I have a 97 altima GXE with 80K. Manual tranny and no ABS. I noticed that it started having leaks on the driveway and found the leak at the driver side drive axle seal. No problem I think. Replaced brakes, turned rotors, and replaced complete drive axles since I was there. Drove the new axle seal from Nissan in with a 2 inch socket, seemed straight. Leaked worse. Replaced it again along with another axle. Still leaked. Went to a local shop specializing in Japan parts and the guy measured the axle and the seal and gave me one that looked much more like the original. didn't leak....for two days. Now it's leaking again. Can't be the seal. Can't be the axle. Well the axle is from autozone so it could be the axle? What am I missing? I have rebuilt big blocks so I am not unfamiliar with a wrench. The inner CV joint seems to have an awful lot of play. Differential problem? bearings? What kind of S*** sandwich am I looking at? 

Thanks for any ideas,
Ken


----------



## Asleep (Jan 19, 2003)

mkpj1 said:


> Hello all,
> 
> I have a 97 altima GXE with 80K. Manual tranny and no ABS. I noticed that it started having leaks on the driveway and found the leak at the driver side drive axle seal. No problem I think. Replaced brakes, turned rotors, and replaced complete drive axles since I was there. Drove the new axle seal from Nissan in with a 2 inch socket, seemed straight. Leaked worse. Replaced it again along with another axle. Still leaked. Went to a local shop specializing in Japan parts and the guy measured the axle and the seal and gave me one that looked much more like the original. didn't leak....for two days. Now it's leaking again. Can't be the seal. Can't be the axle. Well the axle is from autozone so it could be the axle? What am I missing? I have rebuilt big blocks so I am not unfamiliar with a wrench. The inner CV joint seems to have an awful lot of play. Differential problem? bearings?

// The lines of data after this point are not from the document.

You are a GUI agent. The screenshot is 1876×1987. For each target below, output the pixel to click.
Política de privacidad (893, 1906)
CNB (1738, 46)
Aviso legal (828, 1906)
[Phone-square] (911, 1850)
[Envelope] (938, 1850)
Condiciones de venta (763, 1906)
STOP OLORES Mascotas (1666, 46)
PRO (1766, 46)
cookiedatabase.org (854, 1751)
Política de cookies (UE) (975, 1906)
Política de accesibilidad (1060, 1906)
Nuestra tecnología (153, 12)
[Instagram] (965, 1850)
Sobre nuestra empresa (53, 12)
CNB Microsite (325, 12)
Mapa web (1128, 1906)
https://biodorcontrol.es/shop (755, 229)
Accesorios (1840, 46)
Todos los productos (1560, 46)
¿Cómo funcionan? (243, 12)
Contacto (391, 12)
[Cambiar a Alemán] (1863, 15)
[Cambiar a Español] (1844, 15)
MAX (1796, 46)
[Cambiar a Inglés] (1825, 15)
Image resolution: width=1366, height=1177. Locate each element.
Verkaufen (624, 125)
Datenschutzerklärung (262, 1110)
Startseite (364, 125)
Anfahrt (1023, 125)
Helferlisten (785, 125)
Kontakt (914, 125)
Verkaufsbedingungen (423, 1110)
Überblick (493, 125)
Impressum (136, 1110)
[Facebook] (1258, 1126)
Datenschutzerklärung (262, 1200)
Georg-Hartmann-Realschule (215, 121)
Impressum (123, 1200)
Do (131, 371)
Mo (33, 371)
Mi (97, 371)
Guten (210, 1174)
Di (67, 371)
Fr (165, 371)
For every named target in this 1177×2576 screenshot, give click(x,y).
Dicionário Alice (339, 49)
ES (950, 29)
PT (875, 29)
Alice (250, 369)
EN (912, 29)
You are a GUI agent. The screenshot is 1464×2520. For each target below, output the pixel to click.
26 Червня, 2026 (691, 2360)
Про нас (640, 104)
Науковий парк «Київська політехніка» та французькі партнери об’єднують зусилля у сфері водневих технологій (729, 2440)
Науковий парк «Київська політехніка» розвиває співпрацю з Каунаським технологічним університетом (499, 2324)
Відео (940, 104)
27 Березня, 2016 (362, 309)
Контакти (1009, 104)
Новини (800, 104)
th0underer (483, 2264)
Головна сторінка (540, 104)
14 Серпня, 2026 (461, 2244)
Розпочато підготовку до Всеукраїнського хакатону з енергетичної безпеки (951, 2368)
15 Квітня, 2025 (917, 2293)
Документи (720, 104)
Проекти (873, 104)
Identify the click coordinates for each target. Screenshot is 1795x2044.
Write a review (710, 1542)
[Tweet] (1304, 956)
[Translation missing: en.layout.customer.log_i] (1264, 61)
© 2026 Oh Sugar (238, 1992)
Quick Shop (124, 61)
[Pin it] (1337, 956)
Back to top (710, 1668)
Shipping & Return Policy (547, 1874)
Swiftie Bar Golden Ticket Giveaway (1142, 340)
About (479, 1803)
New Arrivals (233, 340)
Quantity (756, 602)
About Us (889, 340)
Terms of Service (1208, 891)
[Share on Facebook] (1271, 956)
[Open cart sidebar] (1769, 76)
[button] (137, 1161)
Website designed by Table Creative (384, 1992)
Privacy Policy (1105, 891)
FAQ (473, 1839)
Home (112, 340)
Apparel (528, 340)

What kind of S*** sandwich am I looking at?
> 
> ...


you need to insure that you have the correct axles... there are lsd axles and non-lsd axles. same goes for the seals. next i would look for cracks in the plate on the housing and/or burrs on the axle shaft itself. also, insure that you are installing the axle completely into the gear housing.


----------